PERFORMANCE: Three senior NHS executives have been drafted in to support the development of recovery plans at an under pressure CCG after it was put into turnaround.

Latest figures show Vale of York CCG was forecasting a £6.3m deficit in 2015-16 – a performance £10.2m worse than expected – and a cumulative deficit of £16.4m by March 2017.


York Minster

Source: Peter McDermott

The health economy has experienced cash crises over the last 15 years

Health leaders admit the local health and care system is facing a “very serious financial situation” and are warning of “difficult decisions ahead” in the area, which has suffered from a series of cash crises in the last 15 years. A strong focus is expected on developing out of hospital care.

A report by consultants PwC, commissioned by NHS England, found the CCG was slow to react to the “gravity” of its financial situation, with a focus on quality and strategy hindering its recovery response, as well as a lack of senior management capacity.

It recommended hiring a turnaround director at the CCG but instead three independent NHS experts are providing support to develop detailed transformation and savings plans: Tim Lowe, regional head of finance at NHS England North; Helen Hirst, chief officer of the two Bradford CCGs; and Matt Walsh, chief officer at Calderdale CCG.

A four year financial recovery plan aims to return the CCG to surplus by the end of 2019-20.

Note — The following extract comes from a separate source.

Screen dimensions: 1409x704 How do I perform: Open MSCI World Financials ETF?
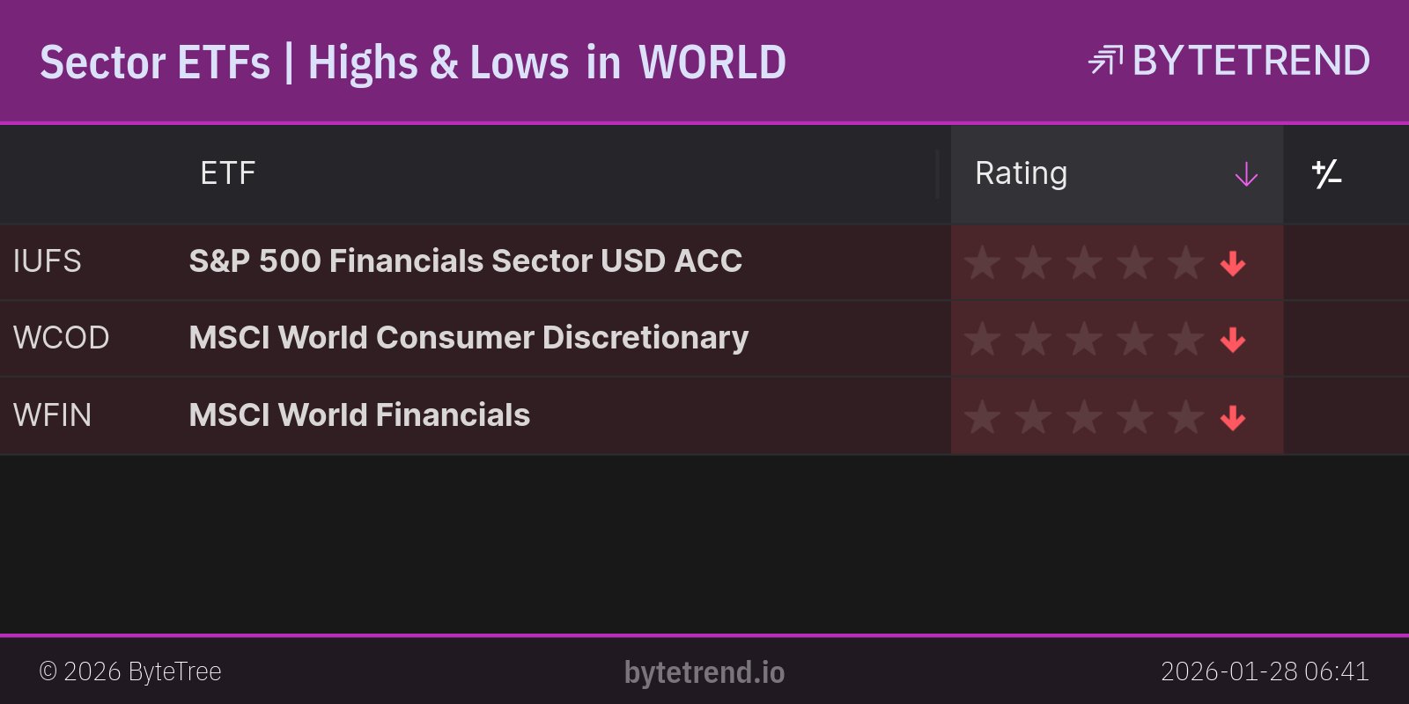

The report pointed to significant risks in the CCG’s original budget last year. Rising hospital activity saw non-elective admissions at its main provider, York Teaching Hospital Foundation Trust, 14 per cent above plan and emergency department attendances 17 per cent above plan. Only 15 out of more than 60 quality, innovation, productivity and prevention schemes delivered in-year savings.

It said: “Whilst there is good clinical engagement at the governing body and a significant number of clinical leaders, this has not led to the CCG demonstrating or achieving financial and operational grip.”

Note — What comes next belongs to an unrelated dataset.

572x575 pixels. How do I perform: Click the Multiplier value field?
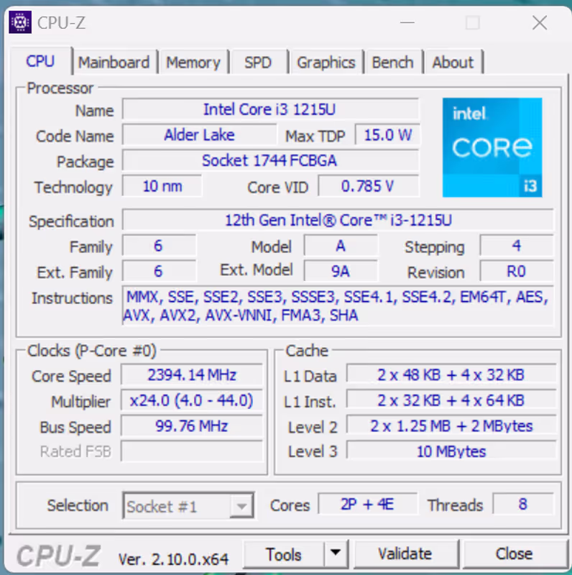[x=192, y=401]
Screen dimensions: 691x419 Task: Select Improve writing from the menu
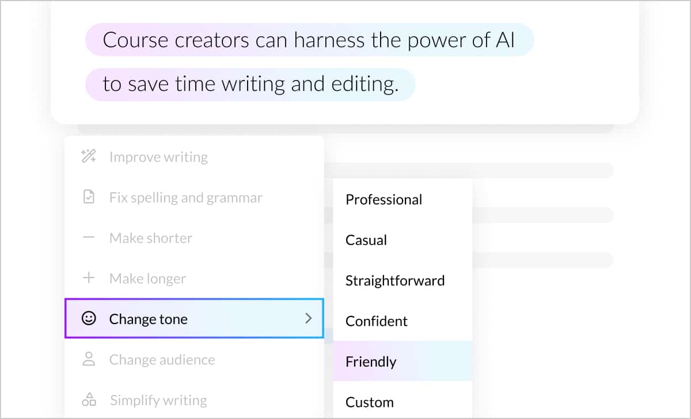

Problems had been further exacerbated by historically “difficult” relationships with York Teaching Hospital, local councils and the GP Council of Representatives, which pulled back from a vote of no confidence in the autumn over the CCG’s senior management’s capacity to deliver a financial recovery plan. Relations are understood to be improving.

CCG leaders also faced the time consuming “distraction” of the commissioning support procurement process in Yorkshire, PwC concluded.

“The senior management team do not currently have the capacity to take on additional procurement processes such as this,” said the report.

In a statement, the CCG said: “Working in partnership, local health and care providers and commissioners are driving transformational change to tackle the deteriorating financial position.”